Housing: anche peggio (quindi meglio?)
L’ultima volta che Unhedged ha fatto il check-in sul mercato immobiliare statunitense, a giugno, abbiamo scritto che “l’edilizia rimane l’unica grande area dell’economia che non sta inviando segnali contrastanti. Sembra solo brutto”. Questo non è più vero: il mercato immobiliare statunitense non è più solo guarda cattivo; ora è molto cattivo.

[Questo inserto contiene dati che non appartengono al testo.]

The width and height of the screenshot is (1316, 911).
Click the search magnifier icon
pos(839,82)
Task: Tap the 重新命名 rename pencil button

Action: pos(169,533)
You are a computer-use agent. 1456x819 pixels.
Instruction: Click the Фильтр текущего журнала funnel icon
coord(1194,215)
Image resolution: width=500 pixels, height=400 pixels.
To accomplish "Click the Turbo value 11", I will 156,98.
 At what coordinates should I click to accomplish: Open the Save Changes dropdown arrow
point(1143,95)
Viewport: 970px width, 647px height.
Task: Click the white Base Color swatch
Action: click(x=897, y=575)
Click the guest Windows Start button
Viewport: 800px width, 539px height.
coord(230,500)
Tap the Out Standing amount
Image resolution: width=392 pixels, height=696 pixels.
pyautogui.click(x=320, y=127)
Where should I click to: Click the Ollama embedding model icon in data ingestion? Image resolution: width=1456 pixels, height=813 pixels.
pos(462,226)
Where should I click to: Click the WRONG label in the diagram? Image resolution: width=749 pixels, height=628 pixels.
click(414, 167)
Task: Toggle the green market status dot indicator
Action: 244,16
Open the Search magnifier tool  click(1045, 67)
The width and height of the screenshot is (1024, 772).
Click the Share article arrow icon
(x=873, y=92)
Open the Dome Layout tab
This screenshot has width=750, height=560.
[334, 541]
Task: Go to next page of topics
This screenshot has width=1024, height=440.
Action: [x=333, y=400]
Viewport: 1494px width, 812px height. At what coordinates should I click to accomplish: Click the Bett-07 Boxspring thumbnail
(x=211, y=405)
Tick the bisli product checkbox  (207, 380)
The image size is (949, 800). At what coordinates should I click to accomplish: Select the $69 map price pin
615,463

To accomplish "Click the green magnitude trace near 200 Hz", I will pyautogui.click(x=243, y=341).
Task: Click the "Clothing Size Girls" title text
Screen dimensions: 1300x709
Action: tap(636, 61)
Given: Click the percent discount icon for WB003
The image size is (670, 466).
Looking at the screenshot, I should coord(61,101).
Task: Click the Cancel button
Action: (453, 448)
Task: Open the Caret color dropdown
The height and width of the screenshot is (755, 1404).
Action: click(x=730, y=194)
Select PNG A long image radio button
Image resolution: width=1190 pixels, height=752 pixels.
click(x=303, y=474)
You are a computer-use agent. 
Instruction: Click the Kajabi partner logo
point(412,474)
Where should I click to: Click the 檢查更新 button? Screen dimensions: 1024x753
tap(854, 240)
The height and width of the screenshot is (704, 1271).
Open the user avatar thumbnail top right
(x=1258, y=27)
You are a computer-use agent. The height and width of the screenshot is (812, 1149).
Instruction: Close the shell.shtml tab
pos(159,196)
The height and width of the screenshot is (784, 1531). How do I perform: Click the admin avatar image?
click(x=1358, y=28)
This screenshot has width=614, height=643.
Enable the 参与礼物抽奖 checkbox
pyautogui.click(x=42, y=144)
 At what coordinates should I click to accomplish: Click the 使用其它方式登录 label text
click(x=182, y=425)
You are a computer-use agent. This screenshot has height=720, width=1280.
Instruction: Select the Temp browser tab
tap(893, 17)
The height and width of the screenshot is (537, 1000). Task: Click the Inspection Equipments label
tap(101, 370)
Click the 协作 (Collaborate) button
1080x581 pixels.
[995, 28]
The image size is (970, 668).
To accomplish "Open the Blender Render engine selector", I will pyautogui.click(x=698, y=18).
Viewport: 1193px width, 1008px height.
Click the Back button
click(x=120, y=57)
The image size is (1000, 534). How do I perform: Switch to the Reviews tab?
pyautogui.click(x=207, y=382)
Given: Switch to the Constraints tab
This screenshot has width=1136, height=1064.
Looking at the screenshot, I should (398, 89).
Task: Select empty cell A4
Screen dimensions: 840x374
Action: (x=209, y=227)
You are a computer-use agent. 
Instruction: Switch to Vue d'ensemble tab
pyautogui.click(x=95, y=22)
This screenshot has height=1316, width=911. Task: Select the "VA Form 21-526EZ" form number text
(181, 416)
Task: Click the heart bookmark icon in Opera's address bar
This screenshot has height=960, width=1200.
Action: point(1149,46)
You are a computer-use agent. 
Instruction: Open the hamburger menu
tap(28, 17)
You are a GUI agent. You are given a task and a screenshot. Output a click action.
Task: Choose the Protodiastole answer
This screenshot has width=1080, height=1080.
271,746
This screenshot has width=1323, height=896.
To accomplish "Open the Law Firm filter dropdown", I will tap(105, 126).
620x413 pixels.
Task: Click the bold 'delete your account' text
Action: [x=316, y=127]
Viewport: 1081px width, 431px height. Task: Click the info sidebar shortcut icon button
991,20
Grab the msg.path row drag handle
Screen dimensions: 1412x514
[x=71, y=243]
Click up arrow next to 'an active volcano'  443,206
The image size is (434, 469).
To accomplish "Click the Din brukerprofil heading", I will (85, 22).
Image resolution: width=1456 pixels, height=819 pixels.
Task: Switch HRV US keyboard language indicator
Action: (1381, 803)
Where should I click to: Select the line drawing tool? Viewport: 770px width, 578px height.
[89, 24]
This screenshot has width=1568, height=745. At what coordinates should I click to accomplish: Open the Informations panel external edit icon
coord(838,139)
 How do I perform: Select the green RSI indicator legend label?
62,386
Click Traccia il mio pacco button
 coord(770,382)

Tuttavia, “Bad” è ambiguo in questo contesto. Le brusche flessioni immobiliari, come quella in cui ci troviamo inequivocabilmente ora, riflettono e rafforzano contemporaneamente le forze recessive. Allo stesso tempo, quando l’inflazione sta impazzando, come inconfondibilmente è adesso, un forte rallentamento dell’attività immobiliare, dei prezzi delle case e degli affitti potrebbe essere una forte medicina. L’inflazione degli affitti è il tipo vischioso di inflazione che i banchieri centrali odiano: va di pari passo con l’inflazione salariale. Gli alloggi devono raffreddarsi se la Fed vuole essere soddisfatta.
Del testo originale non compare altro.